Top of SUPPLIED RECORDS
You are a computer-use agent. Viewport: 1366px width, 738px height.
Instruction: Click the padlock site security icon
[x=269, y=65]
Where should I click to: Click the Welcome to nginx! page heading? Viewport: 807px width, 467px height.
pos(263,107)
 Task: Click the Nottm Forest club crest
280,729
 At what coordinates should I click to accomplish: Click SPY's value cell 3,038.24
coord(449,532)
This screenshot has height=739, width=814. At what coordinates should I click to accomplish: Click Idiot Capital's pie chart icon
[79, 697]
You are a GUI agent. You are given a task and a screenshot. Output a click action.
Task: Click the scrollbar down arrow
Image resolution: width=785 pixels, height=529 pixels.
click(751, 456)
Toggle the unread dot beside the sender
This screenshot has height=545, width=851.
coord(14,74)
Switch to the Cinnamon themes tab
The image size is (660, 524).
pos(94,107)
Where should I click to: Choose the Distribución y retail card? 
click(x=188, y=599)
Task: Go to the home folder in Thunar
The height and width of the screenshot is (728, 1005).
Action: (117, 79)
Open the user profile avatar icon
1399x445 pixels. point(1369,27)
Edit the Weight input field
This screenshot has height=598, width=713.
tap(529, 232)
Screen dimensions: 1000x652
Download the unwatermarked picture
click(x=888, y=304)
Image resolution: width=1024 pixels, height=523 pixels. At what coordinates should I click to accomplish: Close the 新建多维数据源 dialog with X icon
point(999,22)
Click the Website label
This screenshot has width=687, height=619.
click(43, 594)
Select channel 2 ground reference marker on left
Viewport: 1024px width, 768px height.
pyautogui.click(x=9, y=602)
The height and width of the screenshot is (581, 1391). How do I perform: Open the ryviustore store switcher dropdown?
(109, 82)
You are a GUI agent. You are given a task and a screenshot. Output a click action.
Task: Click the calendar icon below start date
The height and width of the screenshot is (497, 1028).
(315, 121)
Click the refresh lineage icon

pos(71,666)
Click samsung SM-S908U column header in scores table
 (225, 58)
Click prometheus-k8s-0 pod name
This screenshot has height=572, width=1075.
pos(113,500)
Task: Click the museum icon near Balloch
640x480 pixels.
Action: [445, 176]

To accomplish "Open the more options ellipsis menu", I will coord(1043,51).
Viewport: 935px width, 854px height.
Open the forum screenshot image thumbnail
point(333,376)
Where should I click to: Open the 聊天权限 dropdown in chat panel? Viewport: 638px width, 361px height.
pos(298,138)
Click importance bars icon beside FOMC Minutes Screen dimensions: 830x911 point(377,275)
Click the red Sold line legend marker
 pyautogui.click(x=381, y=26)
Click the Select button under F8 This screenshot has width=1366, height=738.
Bottom of SUPPLIED RECORDS
Output the records verbatim, from the first line to the last.

* TASK ANSWER *
You are a computer-use agent. Viewport: 1366px width, 738px height.
Instruction: Click the padlock site security icon
[x=269, y=65]
Where should I click to: Click the Welcome to nginx! page heading? Viewport: 807px width, 467px height.
pos(263,107)
 Task: Click the Nottm Forest club crest
280,729
 At what coordinates should I click to accomplish: Click SPY's value cell 3,038.24
coord(449,532)
This screenshot has height=739, width=814. At what coordinates should I click to accomplish: Click Idiot Capital's pie chart icon
[79, 697]
You are a GUI agent. You are given a task and a screenshot. Output a click action.
Task: Click the scrollbar down arrow
Image resolution: width=785 pixels, height=529 pixels.
click(751, 456)
Toggle the unread dot beside the sender
This screenshot has height=545, width=851.
coord(14,74)
Switch to the Cinnamon themes tab
The image size is (660, 524).
pos(94,107)
Where should I click to: Choose the Distribución y retail card? 
click(x=188, y=599)
Task: Go to the home folder in Thunar
The height and width of the screenshot is (728, 1005).
Action: (117, 79)
Open the user profile avatar icon
1399x445 pixels. point(1369,27)
Edit the Weight input field
This screenshot has height=598, width=713.
tap(529, 232)
Screen dimensions: 1000x652
Download the unwatermarked picture
click(x=888, y=304)
Image resolution: width=1024 pixels, height=523 pixels. At what coordinates should I click to accomplish: Close the 新建多维数据源 dialog with X icon
point(999,22)
Click the Website label
This screenshot has width=687, height=619.
click(43, 594)
Select channel 2 ground reference marker on left
Viewport: 1024px width, 768px height.
pyautogui.click(x=9, y=602)
The height and width of the screenshot is (581, 1391). How do I perform: Open the ryviustore store switcher dropdown?
(109, 82)
You are a GUI agent. You are given a task and a screenshot. Output a click action.
Task: Click the calendar icon below start date
The height and width of the screenshot is (497, 1028).
(315, 121)
Click the refresh lineage icon

pos(71,666)
Click samsung SM-S908U column header in scores table
 (225, 58)
Click prometheus-k8s-0 pod name
This screenshot has height=572, width=1075.
pos(113,500)
Task: Click the museum icon near Balloch
640x480 pixels.
Action: [445, 176]

To accomplish "Open the more options ellipsis menu", I will coord(1043,51).
Viewport: 935px width, 854px height.
Open the forum screenshot image thumbnail
point(333,376)
Where should I click to: Open the 聊天权限 dropdown in chat panel? Viewport: 638px width, 361px height.
pos(298,138)
Click importance bars icon beside FOMC Minutes Screen dimensions: 830x911 point(377,275)
Click the red Sold line legend marker
 pyautogui.click(x=381, y=26)
Click the Select button under F8 This screenshot has width=1366, height=738.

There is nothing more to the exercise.